During fashion weeks, you might be rushing from place to place throughout the day, but in general, it can help to scout a specific street corner or hangout and set up shop there until the right person walks by. Bill Cunningham, for instance, often returned to 57th Street and Fifth Avenue, where he became a fixture. After his death, the corner was named after him.

Do some digging into local spots, and choose a street that consistently offers up sartorial surprises. It could be an iconic spot like Fifth Avenue, or it could be a lesser-known treasure in an overlooked neighborhood. Get to know the people there, and you’ll blend into the scene.

Be fearless

Especially during fashion weeks, people want to be seen and photographed.

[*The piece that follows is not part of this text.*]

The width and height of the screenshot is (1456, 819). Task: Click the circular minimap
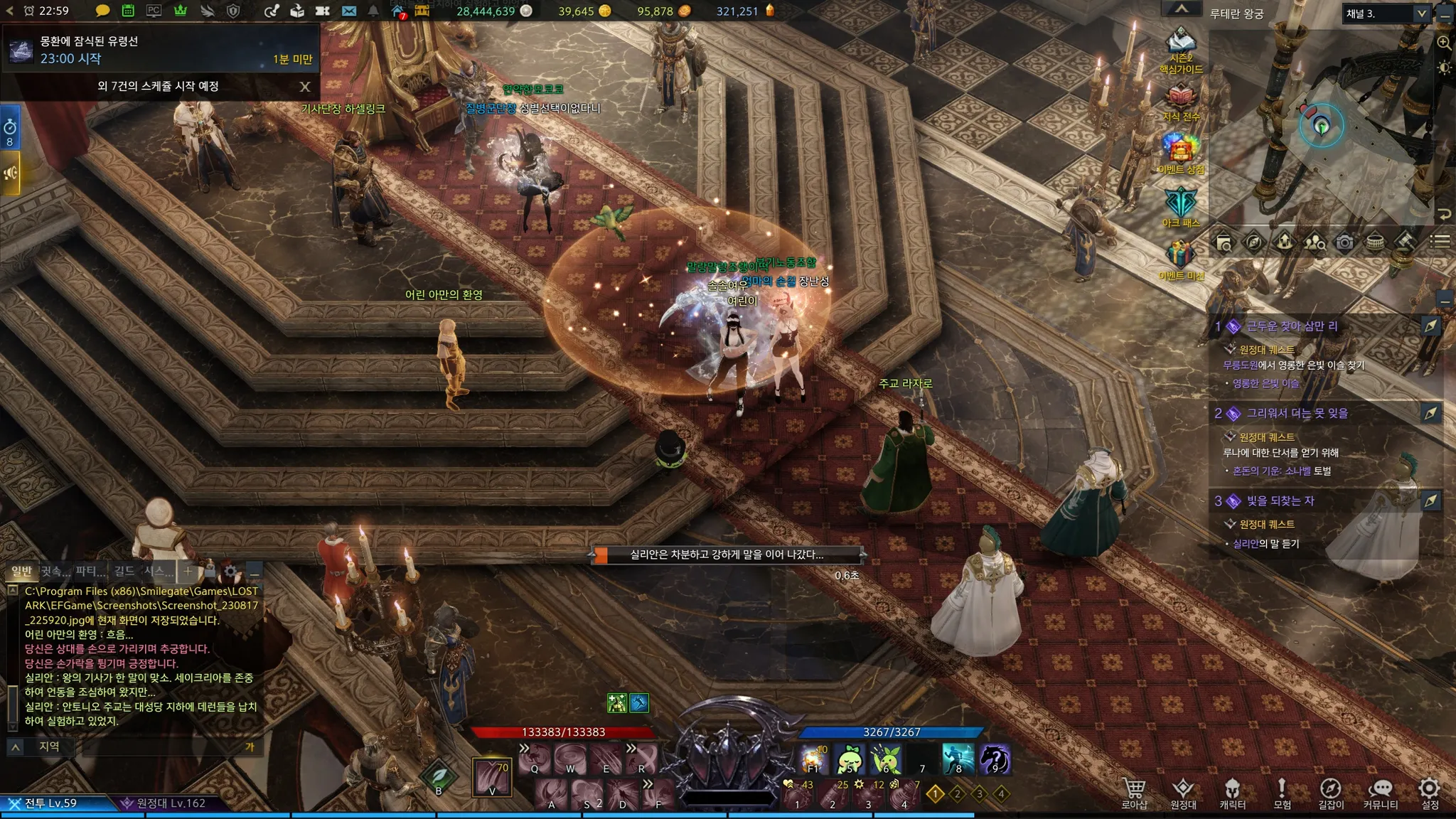tap(1322, 127)
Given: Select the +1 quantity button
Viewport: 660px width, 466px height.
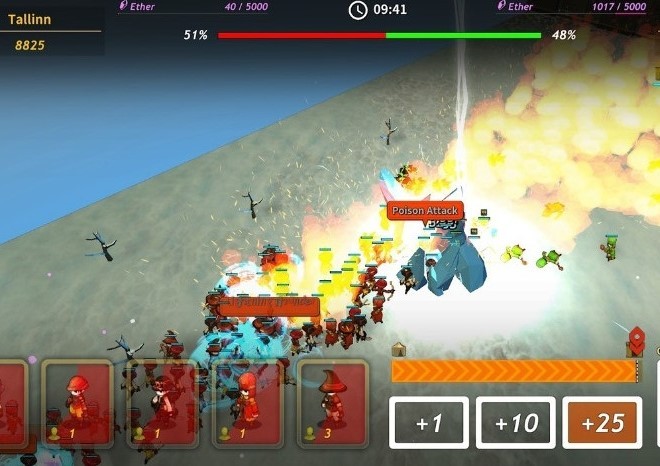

Many will start to pose as soon as they see you, but don’t feel shy about approaching strangers either. Explain what you love about their look, and ask if you can take a few pictures. Once they agree, feel free to direct them a bit. If there are too many people or other distractions in your shot, for example, guide your subject over to a wall for a cleaner background. Or ask them to move into a patch of even light or shade. Be confident and demonstrate that you know what you’re doing.

Look for gestures

While people tend to pose when they see a camera, the street is also the perfect place to capture candid moments and expressions. Sometimes, even if the clothes are quite simple, it can be a person’s posture, the swagger in their step, or even the way they hold a purse that steals the show. Pay attention to how people carry themselves, and think of ways to capture that essence. While it can sometimes help to ask permission, you don’t have to if it would come at the expense of losing the moment.

Know the key players, but look for surprises too

Do your research, and follow designers, models, and editors you admire. Consider planning your day around where they’ll be. Photographers will be rushing to catch a glimpse of these people, so a little advance preparation often pays off.

Of course, you don’t have to be chasing celebrities all day; you can also familiarize yourself with local or under-the-radar style icons and innovators who haven’t yet hit the mainstream. Sometimes, when everyone’s crowding around trying to photograph the big stars, they miss out on someone else who’s just as interesting: an aspiring makeup artist, a fashion student, an assistant, etc.

Bring a fast lens

Prime lenses like the 85mm are popular among street-style photographers because they have a larger maximum aperture. That means you can open up your lens wide enough to blur your background and create that nice bokeh effect for separation.

Introduce yourself

Keep some business cards on hand in case you meet someone interesting who wants to collaborate with you on a future shoot. Get your name out there. Connect with other photographers you see out and about at fashion week; these people might be your colleagues for years to come. When networking, always be respectful, and avoid taking up too much of their time. Many of the people you’ll encounter during fashion week are busy and on the clock.

Mind the details

Sometimes, it’s the tiniest things that make or break a photo: the way someone’s rolled their sleeves, the cascade of their hair, an eye-catching accessory, or a tattoo that helps tell someone’s story. The best stories can be found in the smallest details, so keep your eyes peeled.

Keep it simple

One last lesson from Bill Cunningham, the godfather of street style: for much of his career, he used a manual Nikon FM2, before ultimately transitioning to the Nikon D40x. For him, shooting great photos wasn’t about having the latest gear; it was about finding the right people. For that reason, the best camera is the one you have with you.

Bring a camera you’ll feel comfortable lugging around all day. Sylvia Plachy, who covered New York culture for The Village Voice from 1974 to 2004, once said she takes her best pictures when she’s on the way to or coming from a job. Fashion week or not, you never know who you’ll encounter, so stay prepared.